Let me point out one more implication of all this which is somewhat counter-intuitive: From a perceptual standpoint, it is the trailing edge of the notes (the in-room decay times) that matters most. A little bit of smearing of the initial arrival times from multiple subs at low frequencies doesn't matter because the ear/brain system doesn't react fast enough to detect it. But the ear/brain system is very good at hearing amplitude changes at low frequencies (remember the equal-loudness curves bunching up), so we want to get the amplitude as smooth as we reasonably can. And in doing so, we will also be getting the decay times as even as we reasonably can.
So even though it doesn't make sense at first glance, several small subs intelligently distributed will generally give you better perceived transient response than a single uber-sub.
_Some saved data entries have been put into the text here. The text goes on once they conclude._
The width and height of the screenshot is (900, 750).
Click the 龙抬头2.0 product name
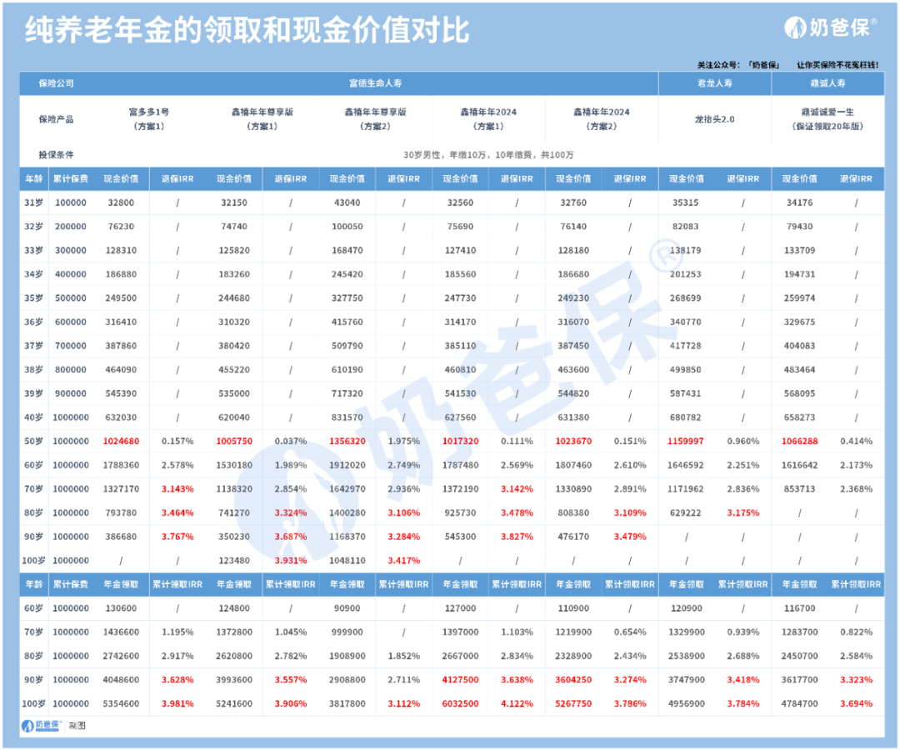pos(714,119)
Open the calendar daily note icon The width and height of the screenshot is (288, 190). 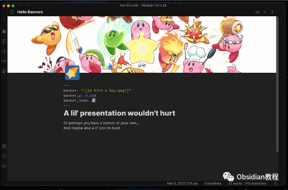(x=4, y=31)
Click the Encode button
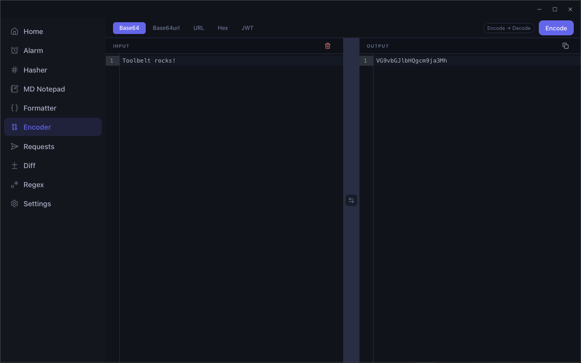 [x=556, y=28]
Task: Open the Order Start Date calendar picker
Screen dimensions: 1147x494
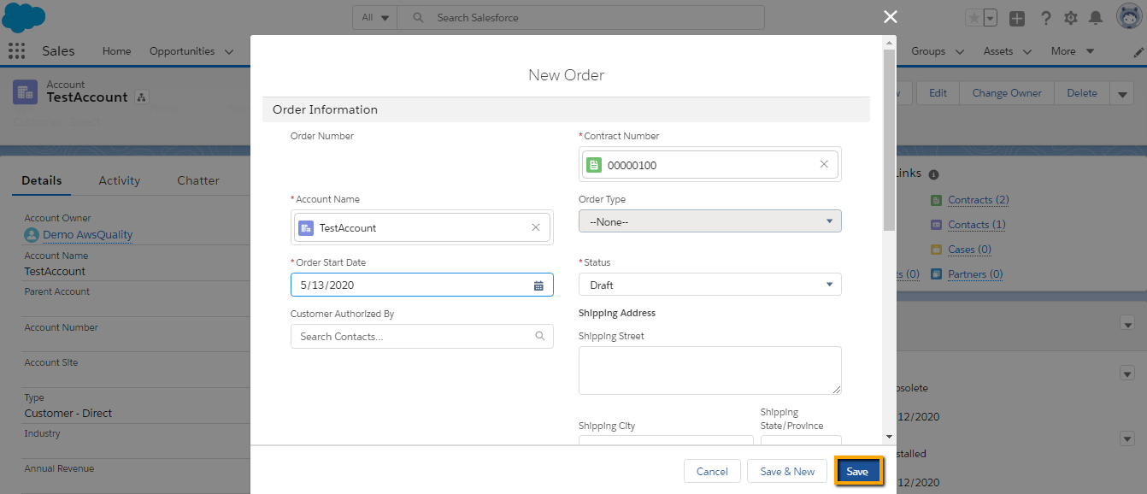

The good news for those of you who already have a sub is, multiple subs do not need to all be identical. If your current sub goes plenty low enough, you probably add get one or more less expensive subs and still see significant benefits from the smoothing you'll get in the modal region. For those of you who don't have subs but are thinking about getting one or more, if you opt for “more”, you can get away with smaller subs than you might have otherwise been thinking of. And you don't have to buy them all at once.
One final argument for maybe putting something like this on your down-the-road wish-list: Humans are wired to have a positive emotional response to low frequencies moreso than to mid and high frequencies. So if you want to enjoy your incredibly cool jobs even more...
For those of you who took my advice and just skipped to the last paragraph, in general the more subs you have (and set up intelligently), the better the in-room bass will be, both from a frequency response standpoint and from a time-domain standpoint. In effect, you will be using the room's acoustics to work with you instead of against you, both acoustically and psychoacoustically. The net result will be, perceptually you will have pretty much gotten the room out of the way, so you'll hear what's on the recording down low more clearly and therefore make better mix decisions. And when the time comes that you need your system to make a good impression on a customer, better is better.